**PROBLEM REQUIREMENTS**. Would you output the entries below only from the line containing "Instruction: Click the" through the line containing "Given: Remove 'large'", exactly as they stand and with both ends included?

**DATA FOR THIS TASK**.
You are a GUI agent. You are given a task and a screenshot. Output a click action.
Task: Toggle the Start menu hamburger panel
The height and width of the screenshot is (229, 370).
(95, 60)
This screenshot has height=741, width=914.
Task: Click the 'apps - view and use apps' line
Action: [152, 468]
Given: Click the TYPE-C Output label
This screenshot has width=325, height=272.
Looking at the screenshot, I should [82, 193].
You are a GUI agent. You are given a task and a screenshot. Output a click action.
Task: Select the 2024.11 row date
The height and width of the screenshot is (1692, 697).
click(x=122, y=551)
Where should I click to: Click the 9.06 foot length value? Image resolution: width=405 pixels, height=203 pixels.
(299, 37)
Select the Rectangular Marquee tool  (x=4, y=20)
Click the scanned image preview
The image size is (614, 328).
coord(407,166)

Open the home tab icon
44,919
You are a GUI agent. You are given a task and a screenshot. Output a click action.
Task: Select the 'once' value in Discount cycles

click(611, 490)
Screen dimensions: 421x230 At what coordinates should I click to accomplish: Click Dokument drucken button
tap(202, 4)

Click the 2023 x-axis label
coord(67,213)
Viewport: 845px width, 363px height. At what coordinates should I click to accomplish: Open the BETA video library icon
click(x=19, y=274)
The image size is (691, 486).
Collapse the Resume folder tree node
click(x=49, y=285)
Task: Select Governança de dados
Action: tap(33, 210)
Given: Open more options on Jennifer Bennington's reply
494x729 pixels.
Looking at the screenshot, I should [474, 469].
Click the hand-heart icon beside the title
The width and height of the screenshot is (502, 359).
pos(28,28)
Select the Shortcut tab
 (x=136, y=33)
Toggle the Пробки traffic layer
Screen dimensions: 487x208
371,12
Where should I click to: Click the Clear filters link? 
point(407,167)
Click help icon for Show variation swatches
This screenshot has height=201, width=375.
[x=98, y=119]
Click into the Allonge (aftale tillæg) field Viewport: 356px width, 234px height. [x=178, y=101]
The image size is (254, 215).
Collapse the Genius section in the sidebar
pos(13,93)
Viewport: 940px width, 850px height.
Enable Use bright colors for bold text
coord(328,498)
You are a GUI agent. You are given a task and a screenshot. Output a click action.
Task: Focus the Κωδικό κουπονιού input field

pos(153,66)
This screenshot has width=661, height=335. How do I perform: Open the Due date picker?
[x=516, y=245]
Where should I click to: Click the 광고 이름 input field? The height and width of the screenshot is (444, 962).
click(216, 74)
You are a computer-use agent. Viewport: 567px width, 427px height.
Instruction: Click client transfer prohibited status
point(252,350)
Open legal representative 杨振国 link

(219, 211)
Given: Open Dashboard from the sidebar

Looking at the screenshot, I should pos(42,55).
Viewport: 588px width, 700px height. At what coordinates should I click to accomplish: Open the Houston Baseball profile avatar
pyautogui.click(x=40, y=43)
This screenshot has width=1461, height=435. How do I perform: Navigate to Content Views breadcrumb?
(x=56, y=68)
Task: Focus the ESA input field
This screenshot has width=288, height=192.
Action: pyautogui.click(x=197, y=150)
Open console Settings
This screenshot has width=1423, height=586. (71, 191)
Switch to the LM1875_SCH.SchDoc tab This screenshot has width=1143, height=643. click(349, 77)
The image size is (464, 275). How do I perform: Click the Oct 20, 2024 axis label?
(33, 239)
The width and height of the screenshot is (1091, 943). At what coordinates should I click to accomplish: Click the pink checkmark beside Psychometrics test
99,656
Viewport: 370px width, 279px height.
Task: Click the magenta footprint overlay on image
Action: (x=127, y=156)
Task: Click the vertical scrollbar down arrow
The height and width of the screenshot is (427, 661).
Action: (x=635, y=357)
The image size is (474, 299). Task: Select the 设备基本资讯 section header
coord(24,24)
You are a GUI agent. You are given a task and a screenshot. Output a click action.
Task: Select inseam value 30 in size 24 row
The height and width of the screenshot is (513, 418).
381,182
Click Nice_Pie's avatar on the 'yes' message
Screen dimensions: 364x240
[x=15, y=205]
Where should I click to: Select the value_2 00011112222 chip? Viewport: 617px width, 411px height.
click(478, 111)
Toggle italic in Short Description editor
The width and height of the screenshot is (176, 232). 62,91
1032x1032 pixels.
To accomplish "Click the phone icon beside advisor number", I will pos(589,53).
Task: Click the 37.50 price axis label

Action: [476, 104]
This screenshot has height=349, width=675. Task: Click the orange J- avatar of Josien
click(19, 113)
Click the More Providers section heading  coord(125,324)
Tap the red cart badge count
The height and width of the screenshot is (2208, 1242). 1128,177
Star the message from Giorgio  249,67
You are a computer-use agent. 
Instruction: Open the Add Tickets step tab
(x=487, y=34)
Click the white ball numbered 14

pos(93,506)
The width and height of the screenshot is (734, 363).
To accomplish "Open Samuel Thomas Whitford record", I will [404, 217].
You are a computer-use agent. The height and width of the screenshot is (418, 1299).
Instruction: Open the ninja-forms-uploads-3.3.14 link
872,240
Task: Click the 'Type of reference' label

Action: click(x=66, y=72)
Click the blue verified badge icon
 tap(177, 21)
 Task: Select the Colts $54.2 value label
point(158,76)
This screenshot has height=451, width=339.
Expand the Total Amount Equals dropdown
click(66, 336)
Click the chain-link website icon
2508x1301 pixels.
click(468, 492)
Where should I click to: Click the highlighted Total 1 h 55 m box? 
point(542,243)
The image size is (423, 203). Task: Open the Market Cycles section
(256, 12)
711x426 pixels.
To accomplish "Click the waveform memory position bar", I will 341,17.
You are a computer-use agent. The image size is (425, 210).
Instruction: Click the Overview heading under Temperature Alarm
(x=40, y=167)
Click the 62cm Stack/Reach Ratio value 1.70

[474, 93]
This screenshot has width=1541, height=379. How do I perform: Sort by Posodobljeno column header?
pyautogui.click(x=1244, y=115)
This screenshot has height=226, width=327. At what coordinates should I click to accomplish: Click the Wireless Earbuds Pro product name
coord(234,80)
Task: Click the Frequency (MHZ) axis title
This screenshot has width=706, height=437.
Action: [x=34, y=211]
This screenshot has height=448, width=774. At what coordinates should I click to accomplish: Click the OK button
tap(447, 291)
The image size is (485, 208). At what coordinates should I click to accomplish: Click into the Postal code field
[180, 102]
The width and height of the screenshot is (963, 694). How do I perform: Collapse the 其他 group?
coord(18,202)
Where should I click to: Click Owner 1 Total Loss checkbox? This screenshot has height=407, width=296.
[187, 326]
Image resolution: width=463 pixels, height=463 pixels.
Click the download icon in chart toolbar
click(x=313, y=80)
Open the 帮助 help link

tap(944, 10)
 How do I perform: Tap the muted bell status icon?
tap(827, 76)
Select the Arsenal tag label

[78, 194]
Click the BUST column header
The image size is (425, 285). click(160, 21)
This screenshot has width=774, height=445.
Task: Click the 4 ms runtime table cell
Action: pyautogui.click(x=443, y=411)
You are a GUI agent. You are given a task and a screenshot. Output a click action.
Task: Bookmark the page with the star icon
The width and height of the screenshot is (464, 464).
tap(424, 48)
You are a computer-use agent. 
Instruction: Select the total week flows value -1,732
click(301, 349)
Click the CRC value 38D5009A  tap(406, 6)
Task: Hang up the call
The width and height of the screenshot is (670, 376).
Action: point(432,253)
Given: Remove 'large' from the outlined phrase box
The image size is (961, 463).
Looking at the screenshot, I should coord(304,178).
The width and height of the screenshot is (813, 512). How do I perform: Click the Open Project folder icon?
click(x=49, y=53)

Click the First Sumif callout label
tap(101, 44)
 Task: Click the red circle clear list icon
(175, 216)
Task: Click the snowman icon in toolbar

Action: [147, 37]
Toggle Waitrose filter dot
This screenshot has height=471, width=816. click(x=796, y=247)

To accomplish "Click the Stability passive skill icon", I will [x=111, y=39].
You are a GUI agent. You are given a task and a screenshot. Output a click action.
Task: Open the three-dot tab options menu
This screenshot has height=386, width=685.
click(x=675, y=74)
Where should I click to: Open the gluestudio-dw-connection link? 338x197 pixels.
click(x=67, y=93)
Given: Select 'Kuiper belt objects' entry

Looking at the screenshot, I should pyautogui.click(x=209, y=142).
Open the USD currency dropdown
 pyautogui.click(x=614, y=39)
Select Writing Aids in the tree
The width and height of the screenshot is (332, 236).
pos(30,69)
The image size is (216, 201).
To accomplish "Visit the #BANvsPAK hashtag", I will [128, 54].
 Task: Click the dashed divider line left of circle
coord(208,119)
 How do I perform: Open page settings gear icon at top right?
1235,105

**ANSWER SPACE**.
Instruction: Click the Overview heading under Temperature Alarm
(x=40, y=167)
Click the 62cm Stack/Reach Ratio value 1.70

[474, 93]
This screenshot has width=1541, height=379. How do I perform: Sort by Posodobljeno column header?
pyautogui.click(x=1244, y=115)
This screenshot has height=226, width=327. At what coordinates should I click to accomplish: Click the Wireless Earbuds Pro product name
coord(234,80)
Task: Click the Frequency (MHZ) axis title
This screenshot has width=706, height=437.
Action: [x=34, y=211]
This screenshot has height=448, width=774. At what coordinates should I click to accomplish: Click the OK button
tap(447, 291)
The image size is (485, 208). At what coordinates should I click to accomplish: Click into the Postal code field
[180, 102]
The width and height of the screenshot is (963, 694). How do I perform: Collapse the 其他 group?
coord(18,202)
Where should I click to: Click Owner 1 Total Loss checkbox? This screenshot has height=407, width=296.
[187, 326]
Image resolution: width=463 pixels, height=463 pixels.
Click the download icon in chart toolbar
click(x=313, y=80)
Open the 帮助 help link

tap(944, 10)
 How do I perform: Tap the muted bell status icon?
tap(827, 76)
Select the Arsenal tag label

[78, 194]
Click the BUST column header
The image size is (425, 285). click(160, 21)
This screenshot has width=774, height=445.
Task: Click the 4 ms runtime table cell
Action: pyautogui.click(x=443, y=411)
You are a GUI agent. You are given a task and a screenshot. Output a click action.
Task: Bookmark the page with the star icon
The width and height of the screenshot is (464, 464).
tap(424, 48)
You are a computer-use agent. 
Instruction: Select the total week flows value -1,732
click(301, 349)
Click the CRC value 38D5009A  tap(406, 6)
Task: Hang up the call
The width and height of the screenshot is (670, 376).
Action: point(432,253)
Given: Remove 'large' from the outlined phrase box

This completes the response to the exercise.